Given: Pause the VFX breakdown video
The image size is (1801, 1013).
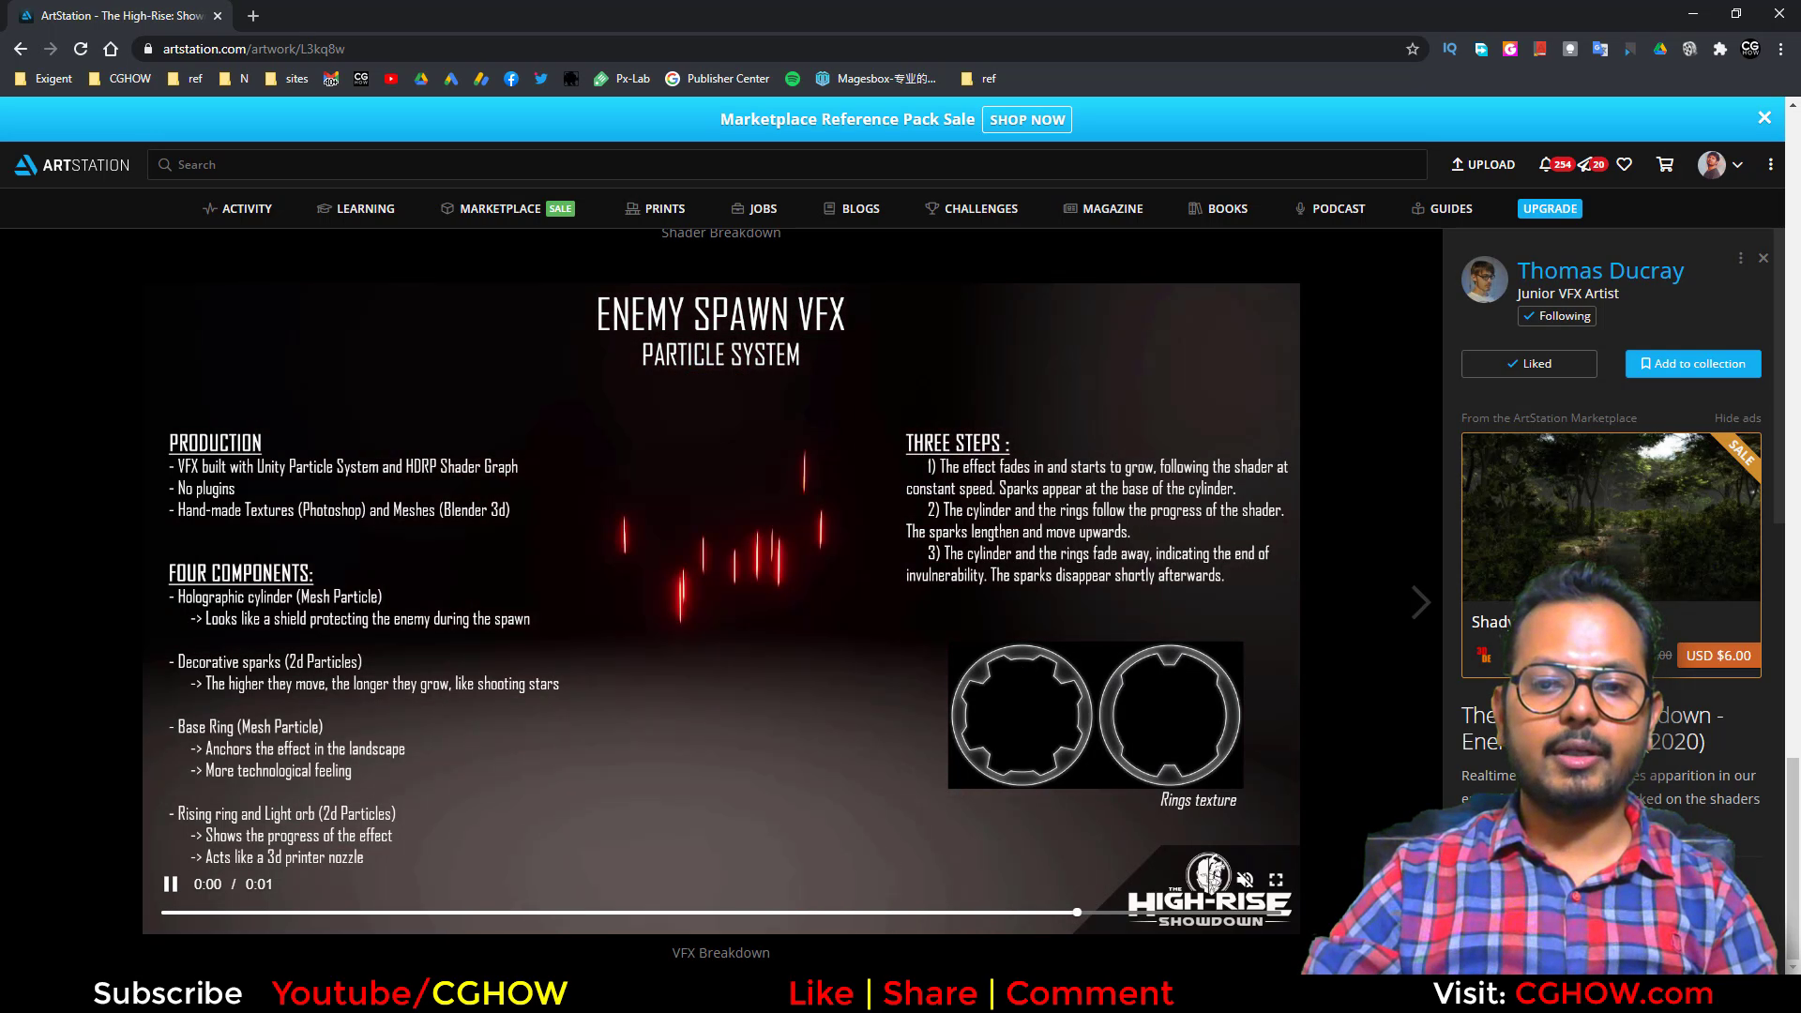Looking at the screenshot, I should (171, 883).
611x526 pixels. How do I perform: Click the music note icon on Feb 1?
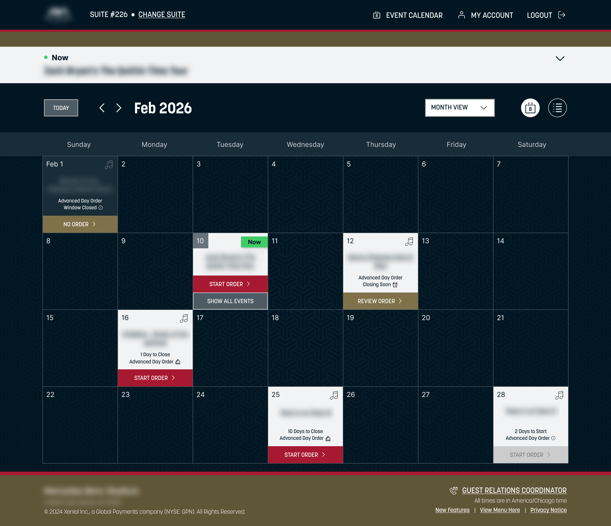tap(109, 165)
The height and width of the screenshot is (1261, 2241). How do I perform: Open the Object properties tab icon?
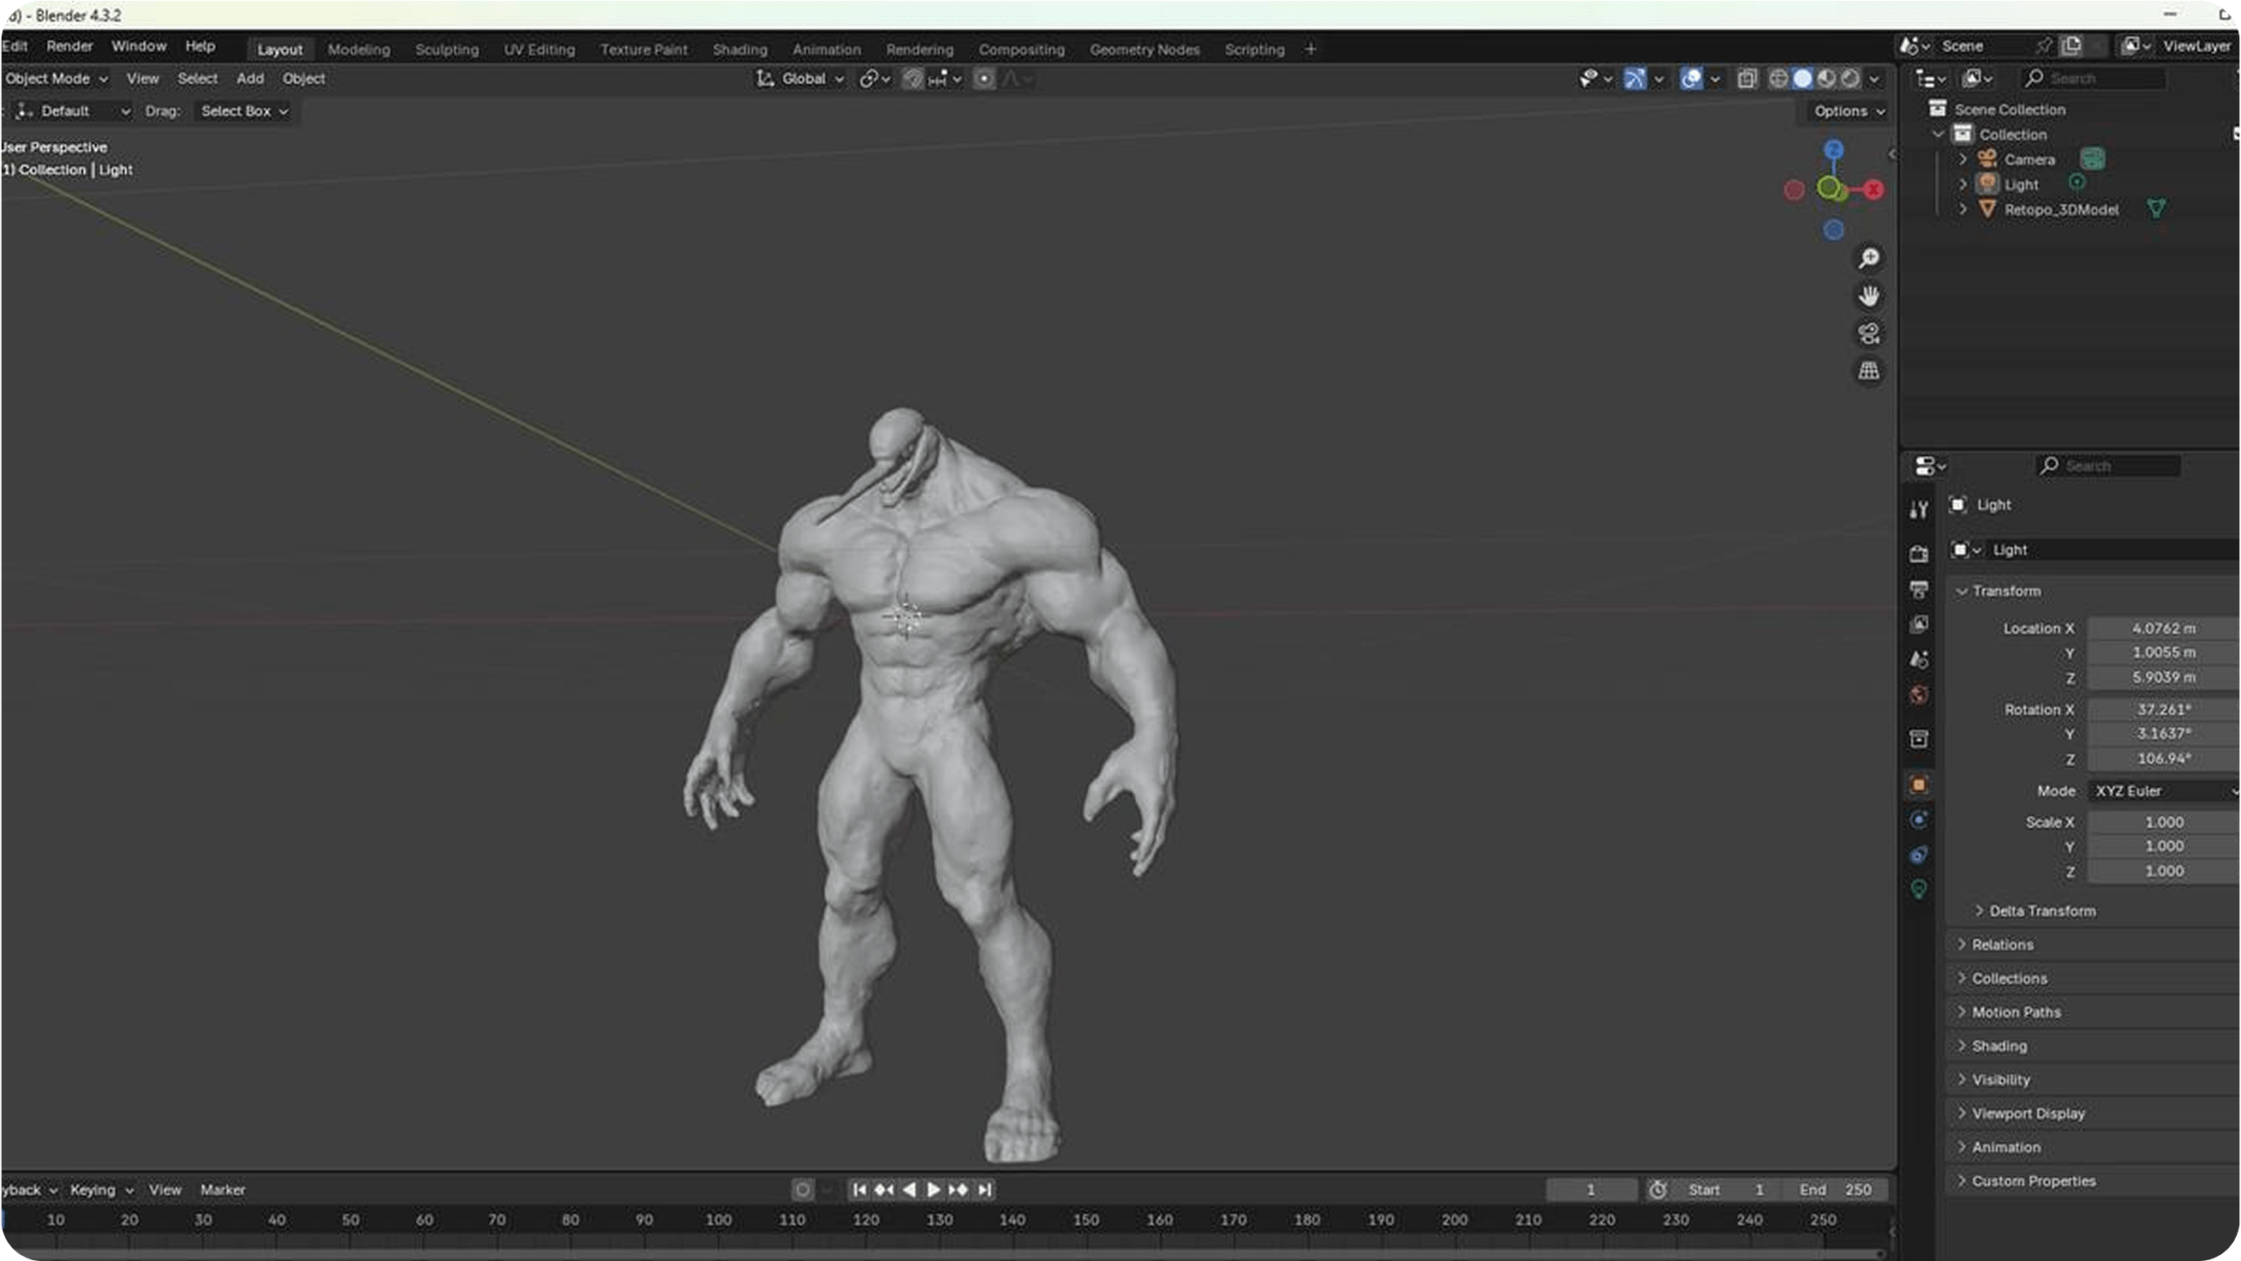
=====
## Exercise requirements
Could you return exactly the lines starting with the one that contains "611x526 pixels. How" and ending with the last line of the data above? Leave the pictures out.

## Exercise result
611x526 pixels. How do I perform: Click the music note icon on Feb 1?
tap(109, 165)
The height and width of the screenshot is (1261, 2241). How do I perform: Open the Object properties tab icon?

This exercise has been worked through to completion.